Bob Moroz est président de l'Association des travailleurs de la santé du Manitoba (ATSM).

Photo : Radio-Canada / Jaison Empson

Radio-Canada

L'Association des travailleurs de la santé du Manitoba (ATSM) tire la sonnette d'alarme et affirme que les ambulanciers en région sont moins bien équipés que leurs homologues urbains, les mettant ainsi plus à risque de contracter la COVID-19.

Les équipements de protection individuelle (ÉPI) que reçoivent les ambulanciers au rural sont « de mauvaise qualité, mal ajustés ou bien tout simplement insuffisants », selon le président de l’ATSM, Bob Moroz 

Des personnes sont continuellement mises en danger parce qu’elles ne disposent pas d’un équipement adéquat.

Bob Moroz, président de l'ATSM

Par conséquent, dit-il, certains premiers répondants ont récemment pris la décision de s'équiper eux-mêmes de leurs propres masques N95 homologués et les ont adaptés correctement à leur visage.

Or, la province avertit que ces intervenants de première ligne pourraient faire face à des mesures disciplinaires s'ils utilisent des équipements de protection qui n'ont pas été distribués par les services d'intervention d'urgence.

Tout équipement qui n’a pas été distribué par les services d’interventions d’urgence n’est pas approuvé pour utilisation en milieu de travail, car il augmente potentiellement le risque d’exposition, tant de la population que des autres employés.

Note de service envoyée mardi par Soins communs Manitoba

Les membres du personnel qui continuent à utiliser un ÉPI non approuvé seront retirés du lieu de travail et peuvent être soumis à des sanctions disciplinaires.

Bob Moroz dit ne pas comprendre pourquoi la province voudrait empêcher les travailleurs de la santé de faire ce qu’ils peuvent pour assurer leur sécurité.

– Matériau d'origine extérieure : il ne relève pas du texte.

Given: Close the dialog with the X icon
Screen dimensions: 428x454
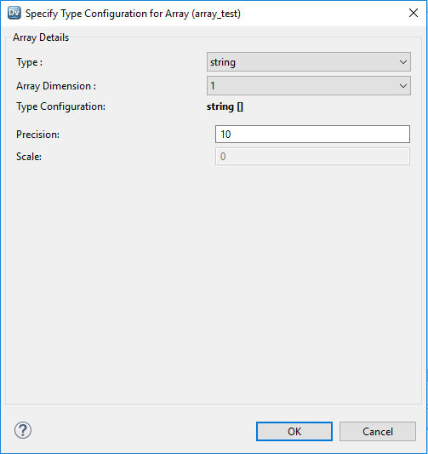Looking at the screenshot, I should pyautogui.click(x=414, y=13).
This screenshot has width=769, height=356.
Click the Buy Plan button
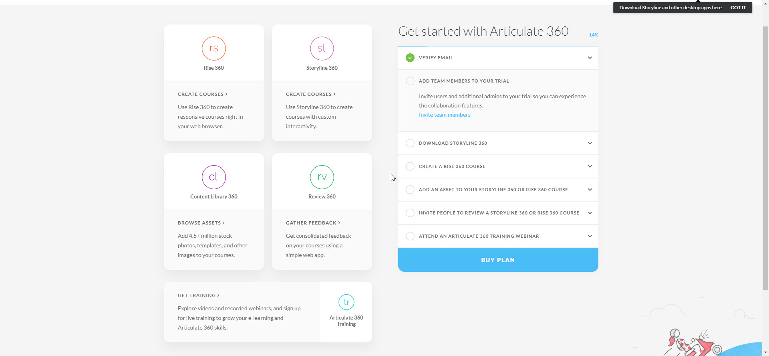[x=498, y=260]
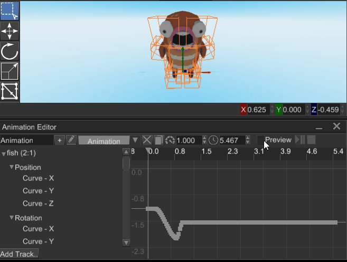
Task: Select the navmesh edit tool
Action: pos(10,92)
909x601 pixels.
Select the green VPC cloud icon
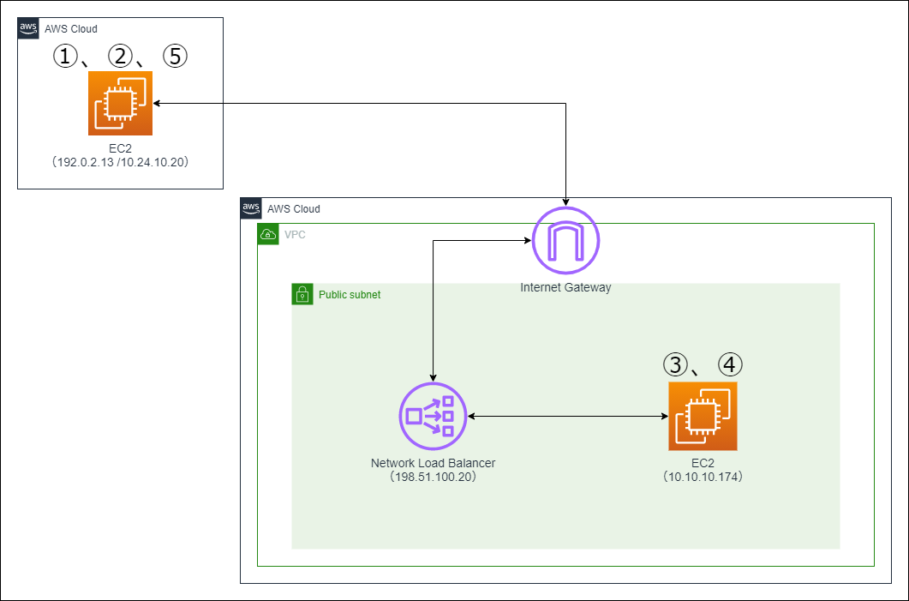pyautogui.click(x=268, y=234)
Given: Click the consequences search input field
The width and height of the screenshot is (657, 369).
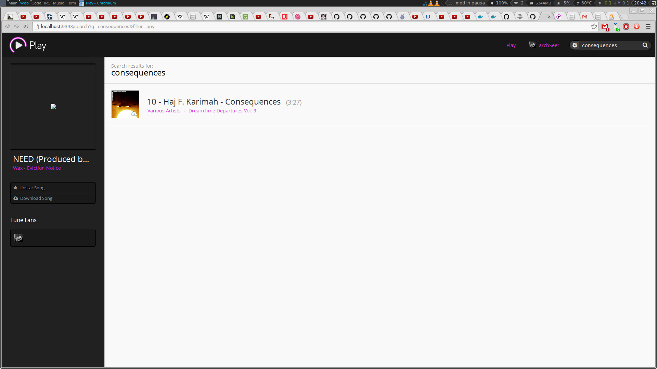Looking at the screenshot, I should (x=611, y=45).
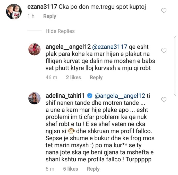Click the 46 m timestamp
Image resolution: width=178 pixels, height=175 pixels.
pyautogui.click(x=51, y=77)
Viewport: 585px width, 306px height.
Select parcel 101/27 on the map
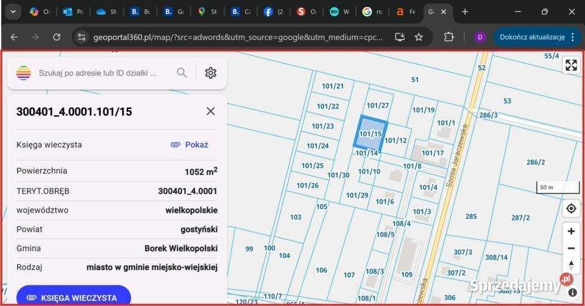[x=378, y=105]
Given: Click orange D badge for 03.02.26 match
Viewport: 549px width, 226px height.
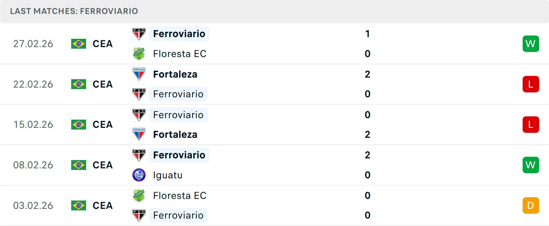Looking at the screenshot, I should pos(531,205).
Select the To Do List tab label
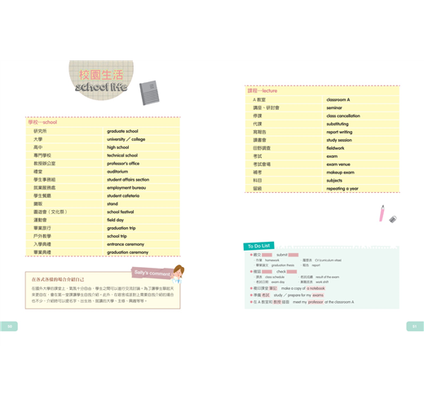Image resolution: width=424 pixels, height=407 pixels. click(258, 246)
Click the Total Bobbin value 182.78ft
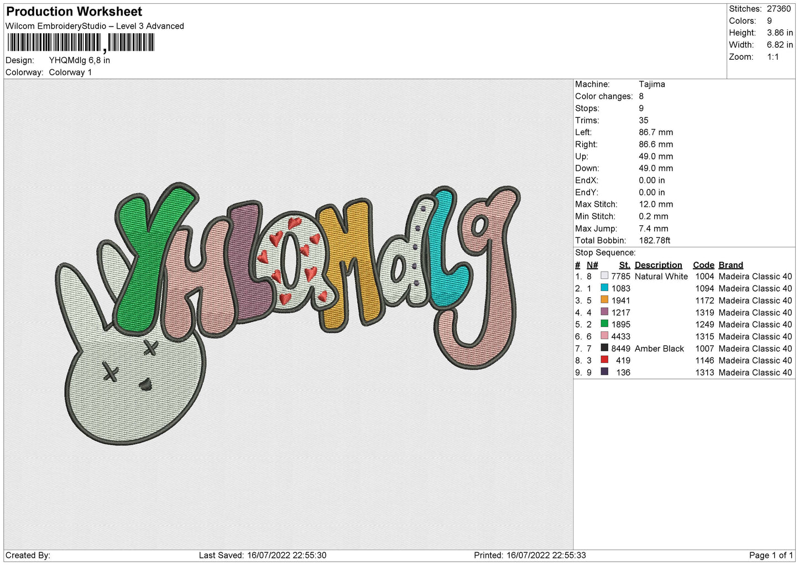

Je comprends que Soins communs ne veut pas que les gens utilisent n’importe quoi qu’ils trouvent dans leur voiture ou dans leur garage, mais on parle ici d’un équipement qui est approuvé et utilisé à Winnipeg, est bien ajusté et convient à la tâche, raisonne le président du syndicat.

Outre les masques, certaines visières de protection envoyées par le gouvernement ne sont pas adaptées aux opérations de terrain plus intenses des ambulanciers, soutient M. Moroz, et les jaquettes d’hôpital sont tout simplement trop petites pour les gens qui mesurent plus de [177 cm].

Le représentant de l’ATSM demande à ce que la province trouve un moyen d’approuver l’équipement acheté par les employés d’autres sources, au lieu de punir ceux qui s’en servent.

De nouveaux fournisseurs

De son côté, l’infirmière en chef de Soins communs, Lanette Siragusa, affirme ne pas avoir eu de rapport concernant une pénurie importante de matériel en région.

Elle dit que la province priorise les premiers répondants et est en train de travailler avec de nouveaux fournisseurs pour obtenir plus d’équipement.

Le syndicat avance, quant à lui, qu'il y a une rupture entre les autorités de la santé provinciales et les travailleurs de première ligne, tout en soulignant qu'il existe des standards différents pour les ambulanciers en région.